Desde otro lugar. Los Sinvergüenzas (2007)

Pertenecientes al conglomerado conocido como la Movida Acústica Urbana, o simplemente, la MAU, Los Sinvergüenzas vienen “portándose mal y haciendo travesuras” desde su primer concierto hace poco más de diez años, el 26 de febrero de 2000. En un formato instrumental que recuerda al de sus hermanos mayores, El Cuarteto, pero con una estética que evoca más a sus otros parientes, Raíces, Los Sinvergüenzas se aventuran tímbricamente un poco más allá en virtud de las posibilidades de sus ejecutantes: Raimundo Pineda en los diversos tipos de flautas; Edwin Arellano en la mandolina, la mandola y la guitarra; Héctor Molina en el cuatro y, Heriberto Rojas en el contrabajo. En un paisaje sonoro donde se vuelve un poco reiterativo escuchar los mismos temas versionados de mil maneras, el importante aporte de Los Sinvergüenzas le da un golpe de brisa fresca al entorno de música instrumental venezolana de corte tradicional, con un repertorio conformado casi en su totalidad por la cosecha creativa de sus propios integrantes. Aventurarse a recomendar alguna de las piezas de este disco, Desde otro lugar, es una tarea muy difícil dado que el repertorio es consistentemente bueno de pe a pa. Con arreglos interesantes e inteligentes, los doce temas nos presentan un abanico de posibilidades que se van expandiendo a medida que avanzamos en su audición, dejándole a uno un delicioso gusto en la boca, o más bien, en la oreja, como si de un exquisito manjar musical se tratara.

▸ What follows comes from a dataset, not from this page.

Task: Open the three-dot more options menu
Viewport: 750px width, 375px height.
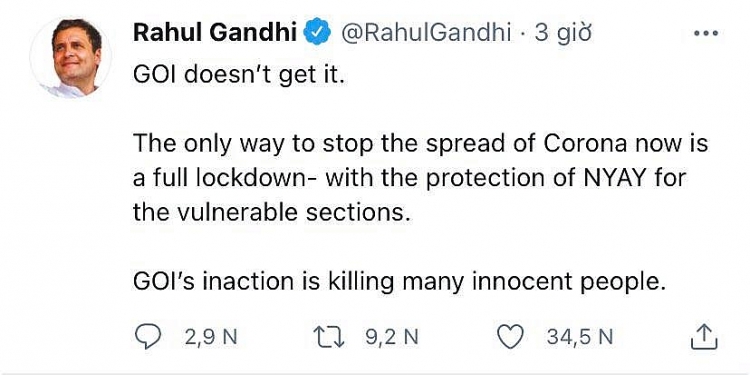Action: [x=705, y=34]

La agrupación sinvergüenza ha contado desde sus orígenes merideños hasta su actual conformación caraqueña, con la presencia de Edwin Arellano y Héctor Molina, feliz circunstancia ésta que les ha permitido mantener un norte estético, el cual ha sufrido pocas alteraciones a través del tiempo. Y si sumamos a ellos la complicidad artística, las dotes instrumentales y las potencialidades creativas de Raimundo Pineda y de Heriberto Rojas, dos músicos con no menos credenciales que los merideños, obtenemos una combinación que estamos seguros le va a seguir deparando nuevos y hermosos horizontes a la música instrumental venezolana ¡Qué viva La Sinvergüenzura!